#### Data for this exercise:
-- start --

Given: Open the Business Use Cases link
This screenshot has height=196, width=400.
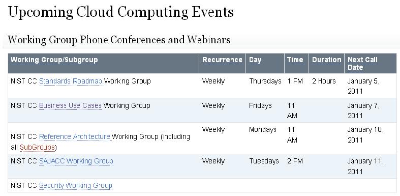Looking at the screenshot, I should [x=70, y=105].
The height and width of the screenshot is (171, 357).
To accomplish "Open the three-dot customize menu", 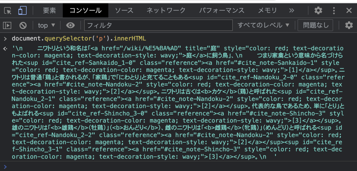I will click(334, 11).
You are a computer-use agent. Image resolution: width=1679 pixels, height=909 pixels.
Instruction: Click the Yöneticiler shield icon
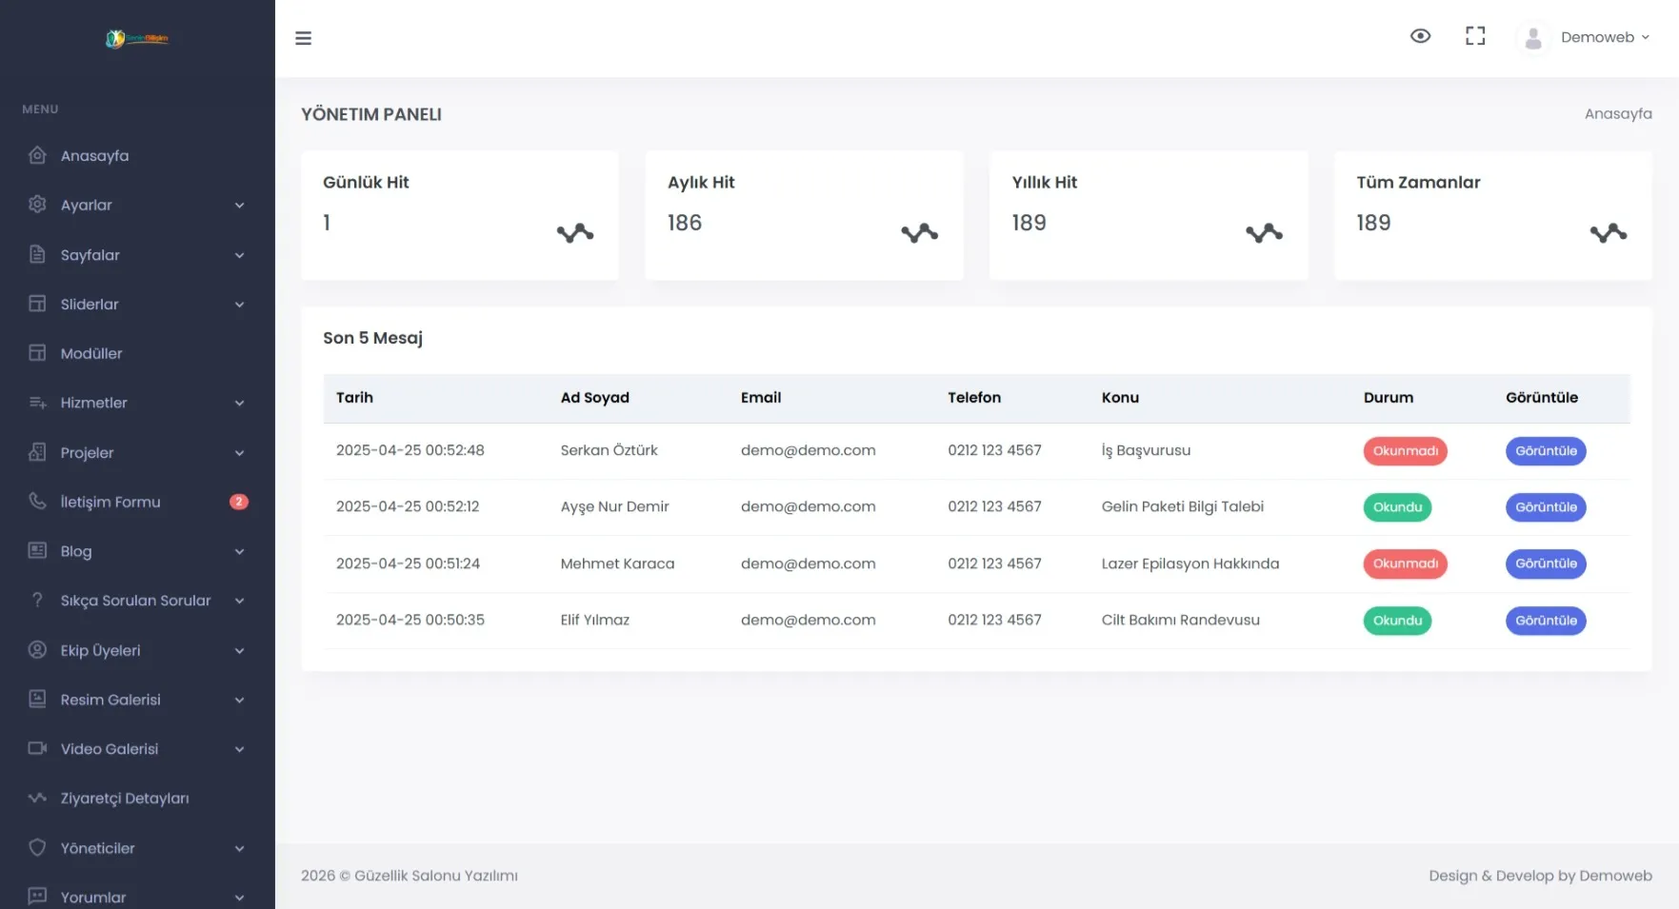37,847
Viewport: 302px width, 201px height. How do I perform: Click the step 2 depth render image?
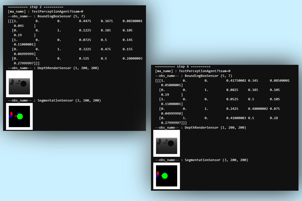19,84
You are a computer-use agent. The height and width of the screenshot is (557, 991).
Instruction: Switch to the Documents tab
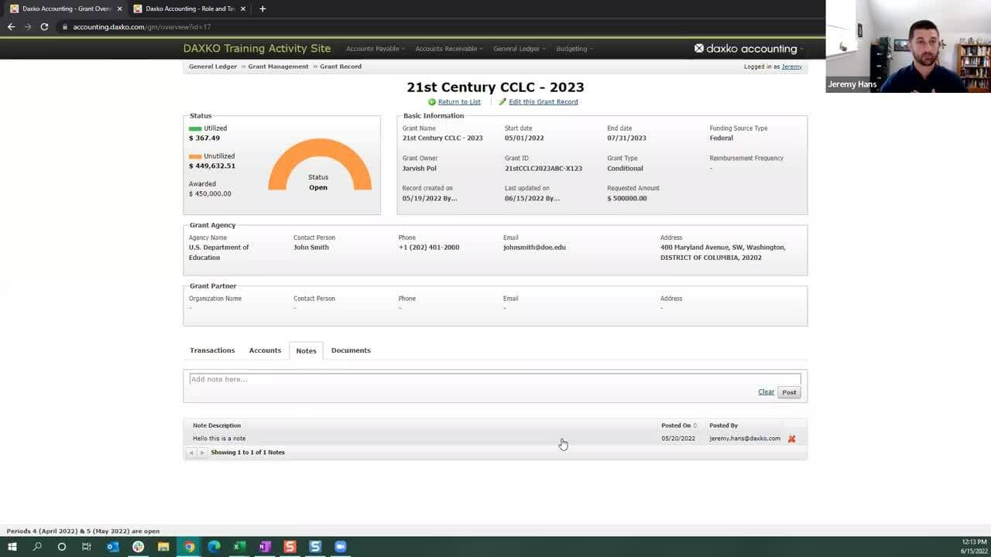point(351,350)
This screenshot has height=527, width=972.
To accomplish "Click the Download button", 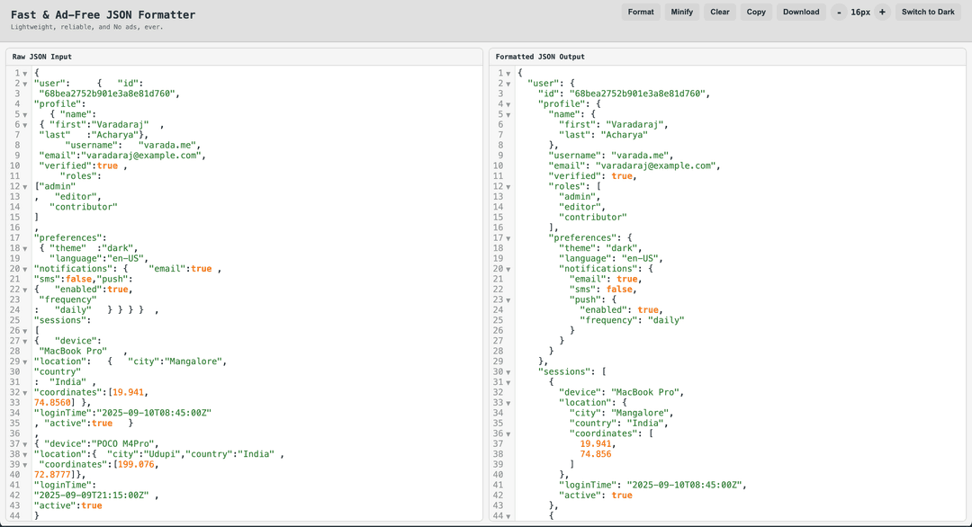I will click(x=801, y=12).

-- end --

#### Written exercise:
Which lines of the records contain the word "Instruction"? Pull out each of them.

#### Correct output:
Instruction: Click the Yöneticiler shield icon
Instruction: Switch to the Documents tab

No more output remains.